Добавить в цитаты Настройки чтения

Страница 36 из 154

«Ну, как же быть? — старик-то говорит. — Да где же Кузьма?»

«То-то вот, — хозяин отвечает. — Иван с заседателем уехал, а Кузьма, как народ увидал, так сейчас теку. И в кустах его, слышь, нету. Дурак парень этот. Совсем, кажись, ума решился».

«Ну, а Федор?» — старик опять спрашивает: это уж про меня.

«Федор, мол, вечор с мельницы приехал, хотел в избу идти, да я не пустил».

«Хорошо, говорит, надо быть, спать завалился. Ничего не видал?»

«Надо полагать — ничего. Прямо на сеновал ушел».

«Ну, ладно. Пустить его, видно, сегодня в дело…»

«Ладно ли будет?» — говорит Захаров.

«Ничего, ладно. Парень этот простой, а сила в нем чудесная; и меня слушает — кругом пальца его оберну. И то сказать: я ведь в самом деле теперича на полгода еду, а парня этого надо к делу приспособить. Без меня дело не обойдется».

«Все же будто сумнительный человек, — говорит Захаров. — Не по уму он мне что-то, даром что дурачком глядит».

«Ну, ну, — старик отвечает. — Знаю я его. Простой парень. Нам этаких и надо. А уж Кузьму как-нибудь сбывать придется. Как бы чего не напрокудил».

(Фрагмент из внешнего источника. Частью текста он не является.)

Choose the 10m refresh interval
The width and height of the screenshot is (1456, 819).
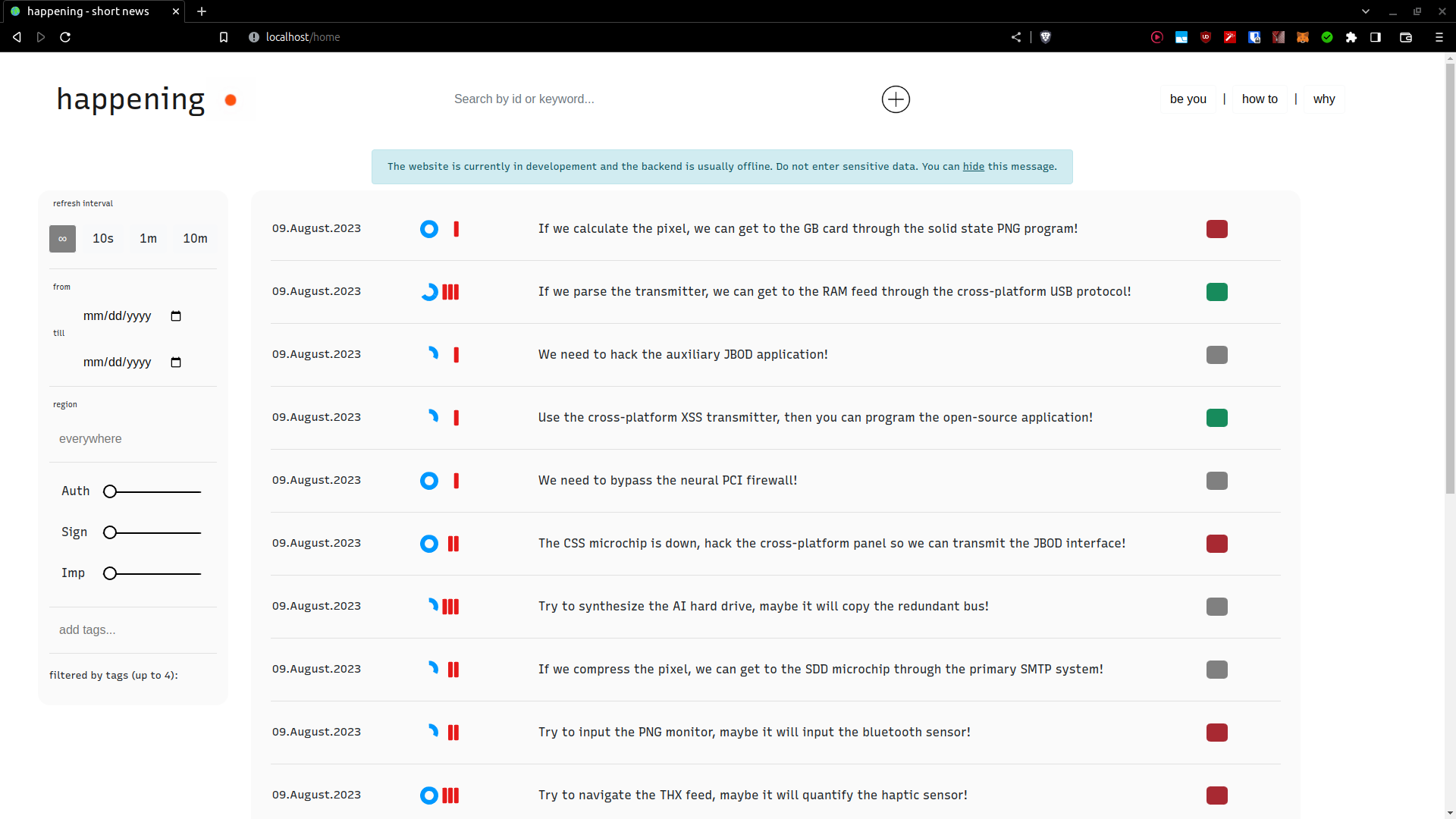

Стали меня окликать: Федор, а Федор! А у меня духу нет ответить. Молчу. Полез старик на сеновал, ощупал меня. «Вставай, Федорушка! — говорит, да таково ласково. — Ты, спрашивает, спал ли?» — «Спал, говорю…» — «Ну, говорит, дитятко, вставай, запрягай коней; с проезжающим поедешь. Помнишь ли, в чем клялся?» — «Помню», — говорю. А у самого зубы-то щелкают, дрожь по телу идет, холод. «Может, — говорит старик, — подошло твое время. Слушайся, что я прикажу. А пока — запрягай-ка проворней: проезжающие торопятся…»

Вытащил я из-под навеса телегу, захомутал коренную, стал запрягать, а сердце так и стучит, так и колотится! И все думаю, не сонное ли, мол, все это видение? В голове суета какая-то, а мыслей нету…

Безрукой, гляжу, тоже коня седлает, а конек у него послушный был, как собачонка. Одною рукой он его седлал. Сел потом на него, сказал ему слово тихонько, конь и пошел со двора. Запрег я коренную, вышел за ворота, гляжу: Безрукой рысцой уже в тайгу въезжает. Месяц-то хоть не взошел еще, а все же видно маленько. Скрылся он в тайгу, и у меня на сердце-то полегчало.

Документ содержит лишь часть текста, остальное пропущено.